Working with the charity Overseas Plastic Surgeons’ Appeal, he and a team from Castle Hill go to Pakistan every six months, treating more than 100 children with cleft lips and palates for free. He remembers one man in his 30s, desperate for treatment for his child. “He had a cleft palate himself and I told him we could fix him too,” he says. “It changed his life. It is very satisfying.”
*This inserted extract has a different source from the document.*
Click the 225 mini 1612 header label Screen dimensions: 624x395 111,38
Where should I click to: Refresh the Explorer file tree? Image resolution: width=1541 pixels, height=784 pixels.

He and consultant anaesthetist Zahid Rafique went to Pakistan in the aftermath of the recent earthquake. Although his own family was safe, another friend from medical school lost five members of his family. They worked continuously for eight days, treating about 70 patients with terrible injuries. The earthquake happened at about 9am when the men were working in the fields, so most of the casualties were women and children. If it was hard to deal with, he doesn’t show it. But he carries the memory of a l3-month-old girl with head injuries, rescued after 10 days trapped in the rubble. “Every patient had a story to tell,” he says, simply. ” With time, training and. experience, you are a little bit stronger from the inside.” He returned to Pakistan in December and he’s planning a trip with the charity next month.

Working 14-hour days, six days a week, I wonder if he finds solace at his home in Swanland with his wife and one-year-old daughter. “If you train to do this, you shouldn’t complain if you are busy because that’s what you want to do. If I was sitting doing nothing, I’d get bored,” he says. Maybe, but no one ever lay on their deathbed, wishing they’d worked harder. I just hope he remembers to tell the giraffe story.